More effort is needed, though, it said: "The death toll from the disease is still unacceptably high." In 2013, there were nine million new cases of tuberculosis and 1.5 million deaths world-wide, including 360,000 people co-infected with HIV, the agency said in an annual TB report.
The total marked an increase from 2012, but only because the first detailed figures were now available for Nigeria, the most populous nation in Africa, and some other countries.
In 2012, an estimated 8.6 million people world-wide were infected with TB and 1.3 million lives were lost, according to last year's report.
"These large numbers of TB cases and death notwithstanding, 21 years on from the... declaration of TB as a global public health emergency, major progress has been made," said the update.
"Globally, the TB mortality rate (deaths per 100,000 people per year) has fallen by 45 percent since 1990 and TB incidence (new cases per 100,000 people per year) are decreasing in most parts of the world."
The report added: "TB is slowly declining each year and it is estimated that 37 million lives were saved between 2000 and 2013 through effective diagnosis and treatment."
Good news includes new diagnostic tools to get patients on to treatment faster, and more investment in drug research and development.
"For the first time in four decades, new TB drugs are starting to emerge from the pipeline, and combination regimens that include new compounds are being tested in clinical trials," the report said.
"There are several TB vaccines in Phase I or Phase II trials. For the time being, however, a vaccine that is effective in preventing TB in adults remains elusive."

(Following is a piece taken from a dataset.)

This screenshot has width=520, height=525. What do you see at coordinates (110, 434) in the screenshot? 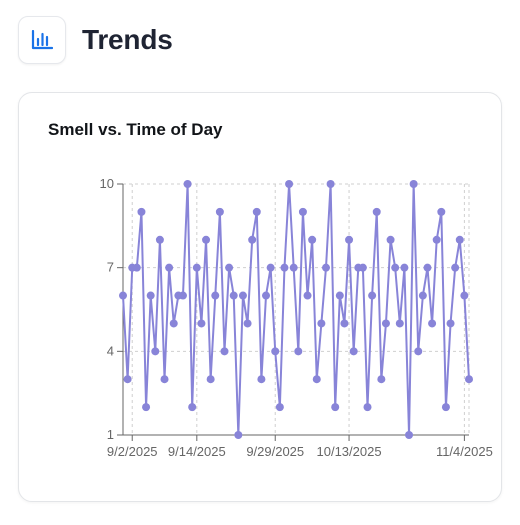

The report turned the spotlight on the campaign against multidrug-resistant (MDR) TB - strains that thwart frontline antibiotics and are extremely expensive to treat.

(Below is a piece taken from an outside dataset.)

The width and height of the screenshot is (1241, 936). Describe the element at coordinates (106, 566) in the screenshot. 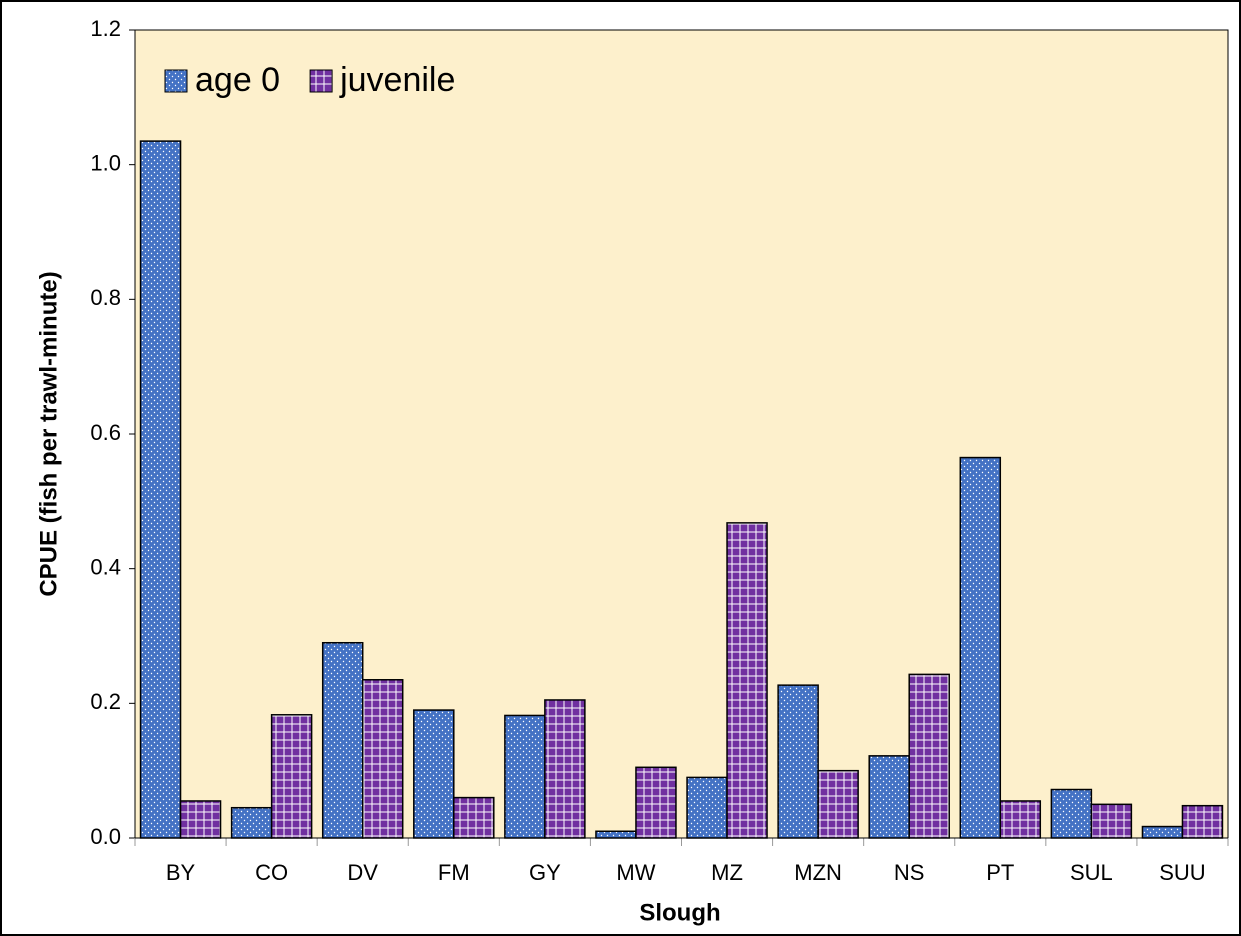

The proportion of new MDR TB cases was stable last year at 3.5 percent, though "much higher levels of resistance and poor treatment outcomes are of major concern in some parts of the world," it said.
Of last year's nine million new TB cases, India accounted for 24 percent and China for 11 percent. A quarter were in African, which also had the highest death rates.
The MDG set by UN members in 2000 is a broad goal of reversing the disease by 2015.
The WHO later set a tougher target under its 2006-2015 "Stop TB" strategy: deaths and prevalence rates should be halved from 1990 levels by the end of 2015. By the end of 2013, the fall was around 45 and 41 percent respectively, so "progress needs to accelerate," the WHO said.
To fight TB successfully, $8 billion (6.24 billion) is needed every year, it said. Funding in 2014 was $6.3 billion.
In 2013, treating a patient with conventional TB cost between $100 and $500, while MDR-TB cost an average $9,235 in poor countries but $48,553 in upper middle-income countries.
The MDGs will be supplanted by Sustainable Development Goals due to be finalised next September. One proposed target is to "end the epidemics of AIDS, tuberculosis, malaria, and neglected tropical diseases."